*WHAT NEEDS TO BE DONE*:
In your copy, repeat the records exactly and leave out the pictures.

──────── DATA EXTRACTS

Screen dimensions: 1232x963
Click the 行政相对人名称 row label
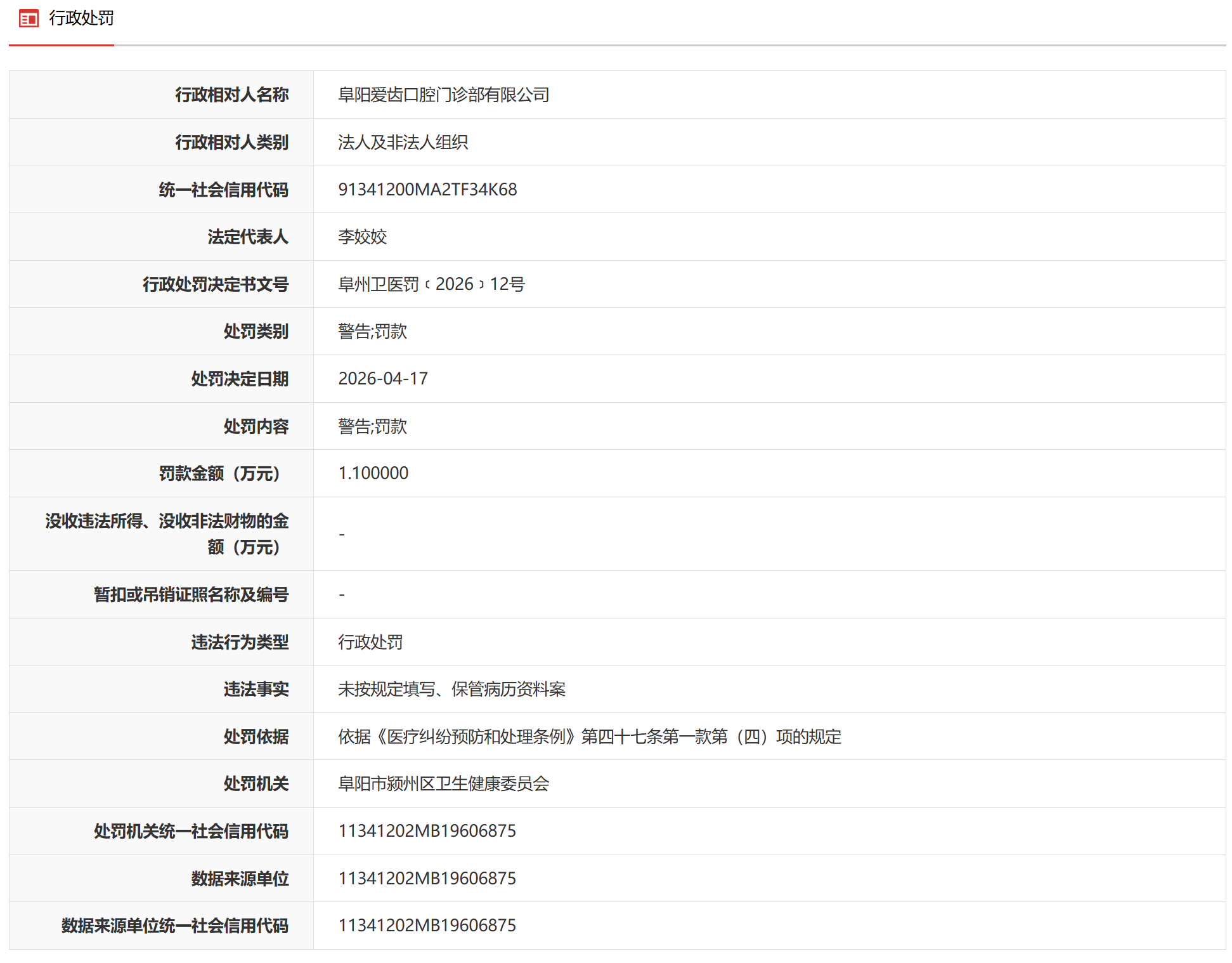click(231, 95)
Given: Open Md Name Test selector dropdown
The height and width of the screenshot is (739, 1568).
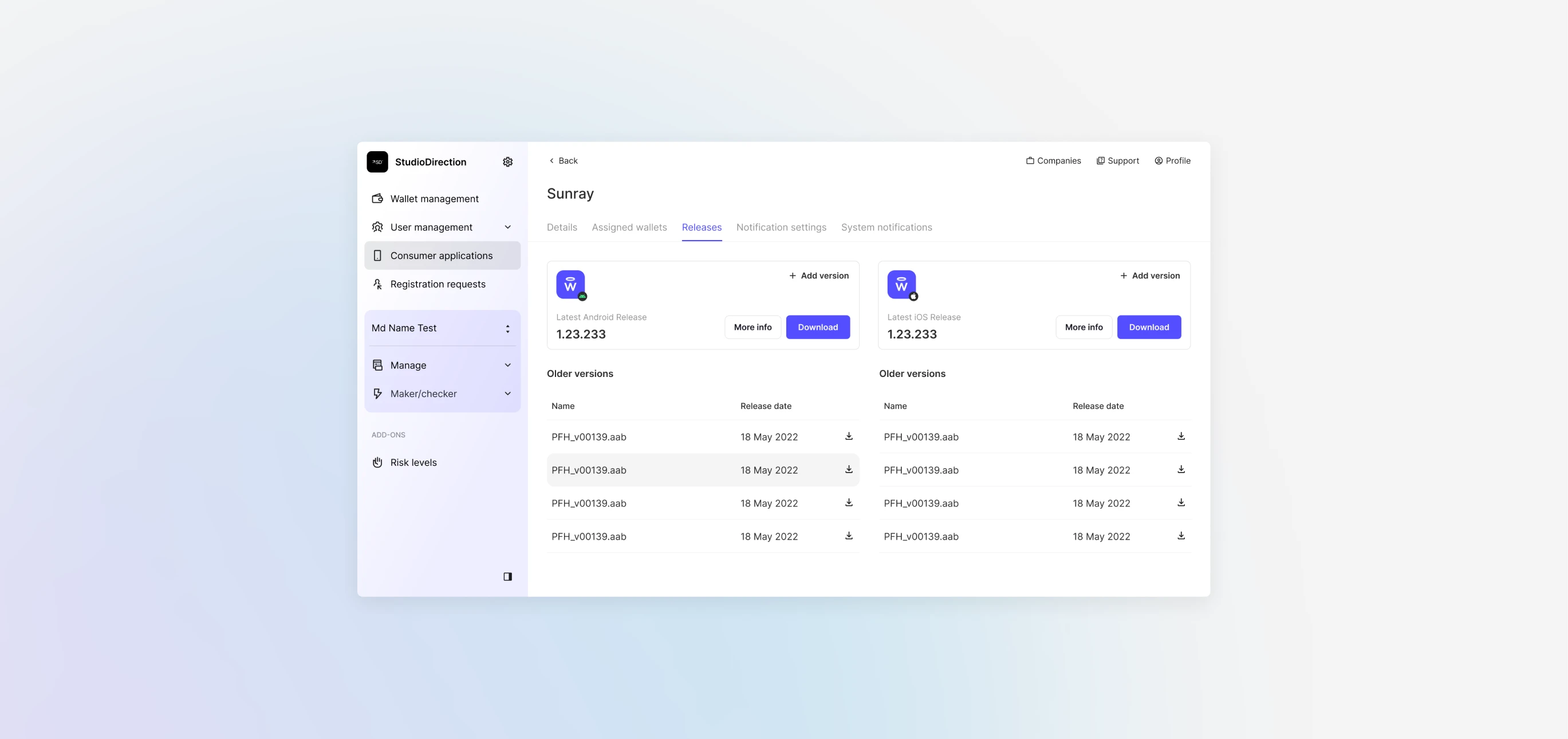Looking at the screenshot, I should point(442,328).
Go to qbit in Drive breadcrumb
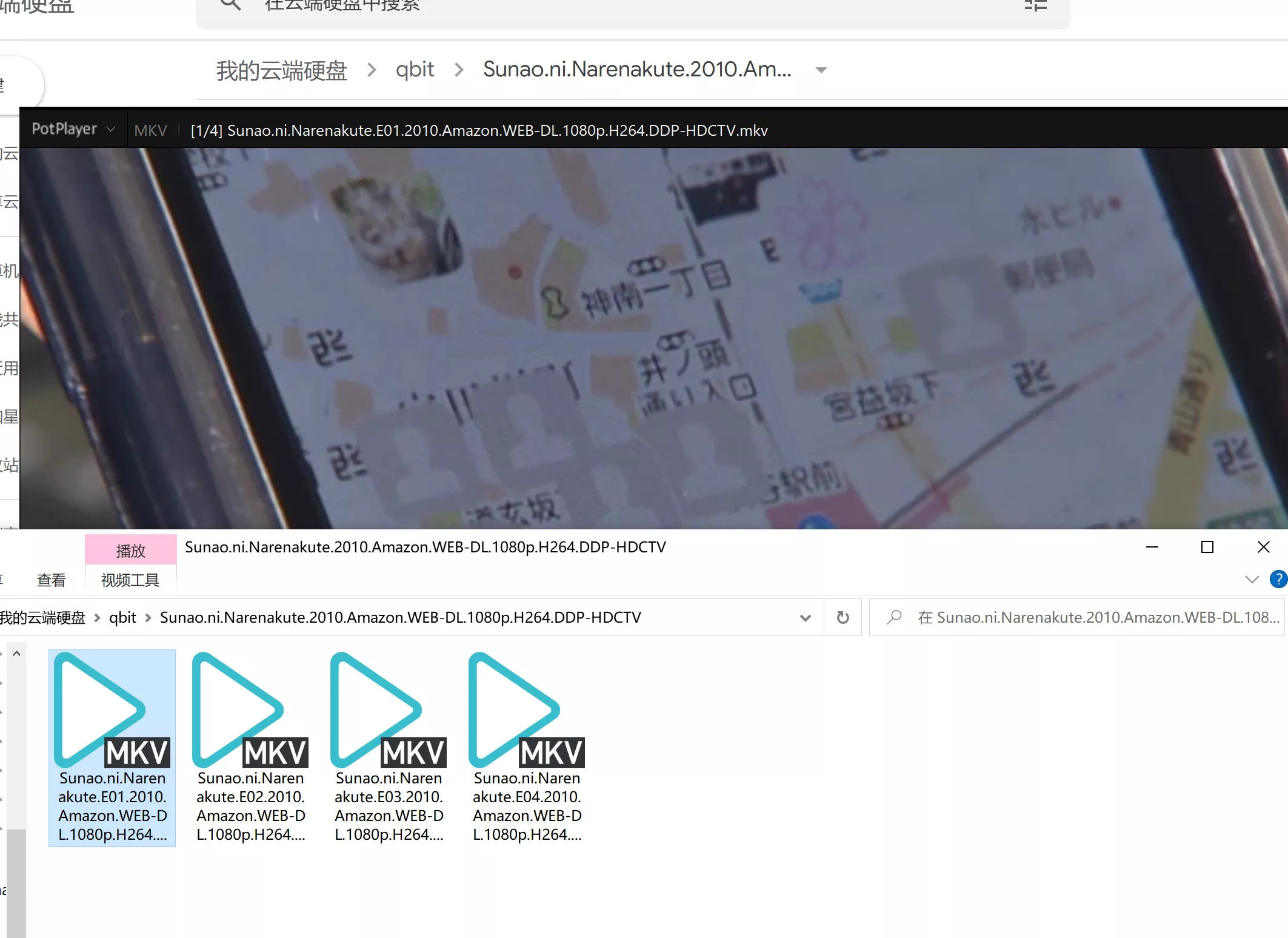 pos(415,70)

────────────────

*RESPONSE*:
Screen dimensions: 1232x963
Click the 行政相对人名称 row label
click(231, 95)
Given: Open Md Name Test selector dropdown
The height and width of the screenshot is (739, 1568).
Looking at the screenshot, I should point(442,328).
Go to qbit in Drive breadcrumb
 pos(415,70)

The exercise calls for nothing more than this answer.